Stored records:

────

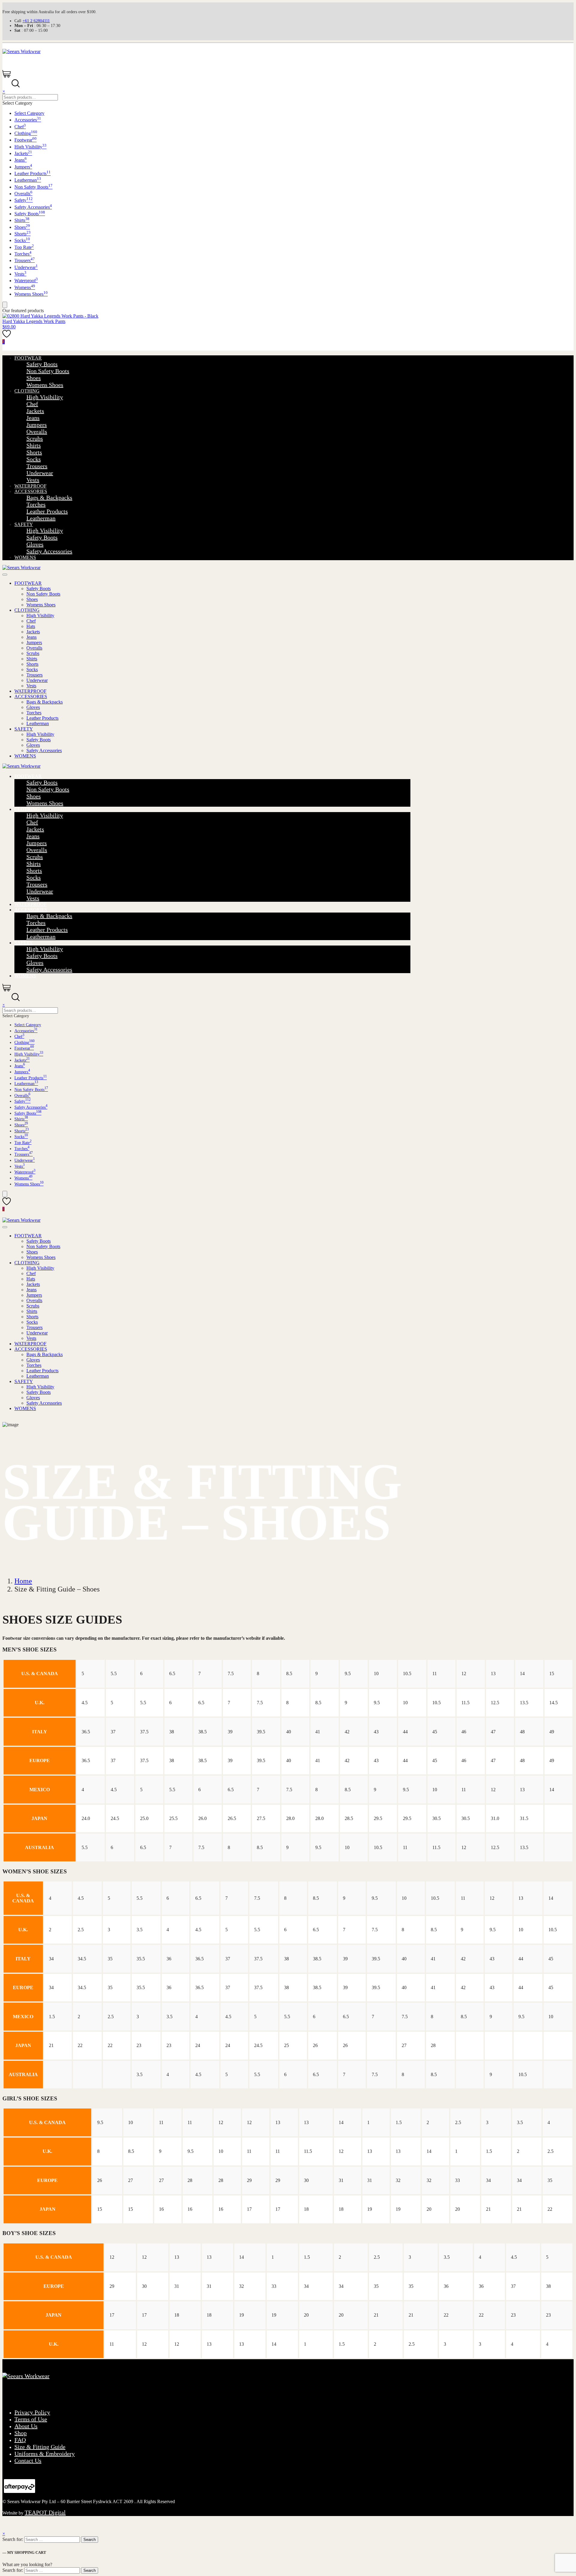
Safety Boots (29, 213)
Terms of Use (30, 2419)
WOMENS (25, 557)
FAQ (20, 2440)
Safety (23, 200)
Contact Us (27, 2460)
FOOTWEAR (28, 357)
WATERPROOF (30, 486)
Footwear (25, 139)
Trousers (24, 260)
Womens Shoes (31, 294)
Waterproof (26, 280)
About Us (26, 2426)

────

§ **HOW TO COMPLETE THIS TASK**
Although the records hold pictures, return only what remains, word for word.

§ **RESULT**
Safety Boots (29, 213)
Terms of Use (30, 2419)
WOMENS (25, 557)
FAQ (20, 2440)
Safety (23, 200)
Contact Us (27, 2460)
FOOTWEAR (28, 357)
WATERPROOF (30, 486)
Footwear (25, 139)
Trousers (24, 260)
Womens Shoes (31, 294)
Waterproof (26, 280)
About Us (26, 2426)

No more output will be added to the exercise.